Children reading books (1)

Reading aloud to and with children has an enormously positive impact on every area of a child’s development.

Children are like sponges, absorbing the world around them.

By soaking up observations, interactions and experiences, they develop the essential skills and knowledge to build understanding and form their own opinions.

As teachers, we endeavour to create opportunities where this fascinating process can happen with ease – and few tasks will unlock more creative potential than the magic of reading aloud.

Why is reading aloud to children so beneficial?

When you read aloud to a child, they will…

  • Hear confident and expert reading being modelled
  • Acquire and develop their vocabulary through exposure to increasingly sophisticated language
  • Make connections between the spoken and written word
  • Enjoy a wide variety of language and stories
  • Develop social and communication skills
  • Develop confidence in themselves as readers.

Frequently reading aloud to children is fun, rewarding and has a significant impact on their language development – as well as their view of themselves as lifelong readers.

Children reading books (2)

By doing the following, simple things on a regular basis, we can transform children’s understanding and enjoyment of language.

  1. Read to children every day.

By regularly introducing a range of different texts and genres, children can begin to form their own opinions of literature, including passions for their preferred topics.

Re-visiting favourite stories will bolster the enjoyment of reading, while building confidence beside a backdrop of known settings and vocabulary.
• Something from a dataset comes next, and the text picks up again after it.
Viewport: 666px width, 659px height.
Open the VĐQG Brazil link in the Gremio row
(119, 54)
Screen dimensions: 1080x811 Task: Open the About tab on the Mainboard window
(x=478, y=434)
Meanwhile, unfamiliar stories which model new and varied vocabulary will stretch their imagination and encourage questions and interaction.
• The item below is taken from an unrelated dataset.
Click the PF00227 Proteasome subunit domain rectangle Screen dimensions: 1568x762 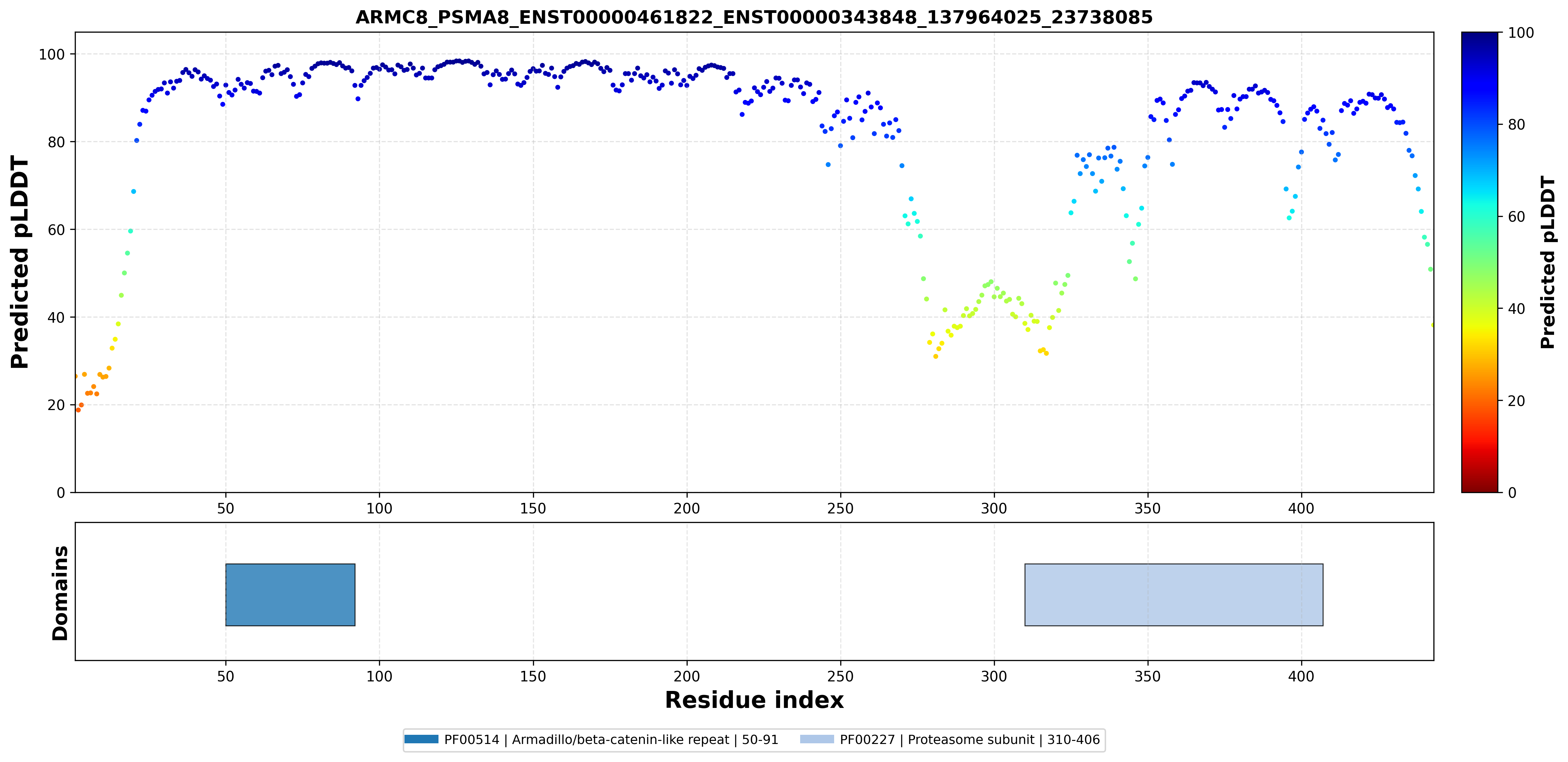click(1174, 594)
  1. Read with expression.

While this may seem obvious, making a point of reading with expression can have a dramatic impact on children’s understanding of the written word and the meaning it conveys. It gives children access to - and experience of - a variety of emotions, which helps to bring a story alive and demonstrate the power of the written word.

  1. Allow children to read aloud with you.
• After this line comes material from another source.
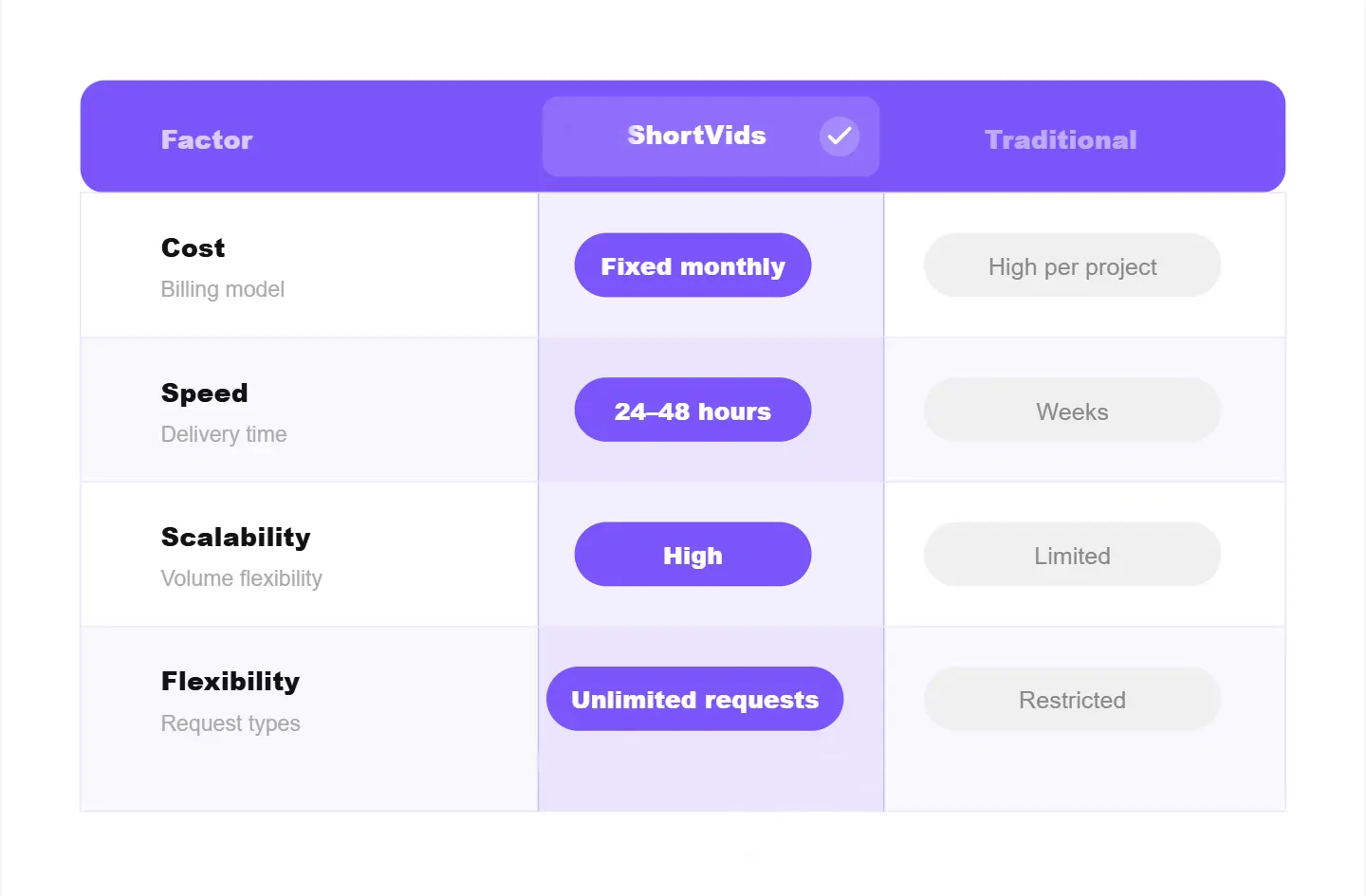
Task: Select the Scalability row title
Action: (236, 538)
This is particularly effective when children are familiar with a given text. As natural mimickers, they will soon choose to read a favourite story again and again, becoming quickly engrossed by the sound of its words, as well as the structure and flow of the story.

By reading along with you, children are equipped to practice language, make connections and develop interaction. With this confidence in place, even the youngest children will come to see themselves as readers, who find pleasure in creating their own stories and reading them aloud.

  1. Visualise stories.

Use words, pictures and symbols to create and retell stories which you can talk about and read out loud together.

This helps to reinforce that print has meaning, as well as building memory, understanding and sentence structure.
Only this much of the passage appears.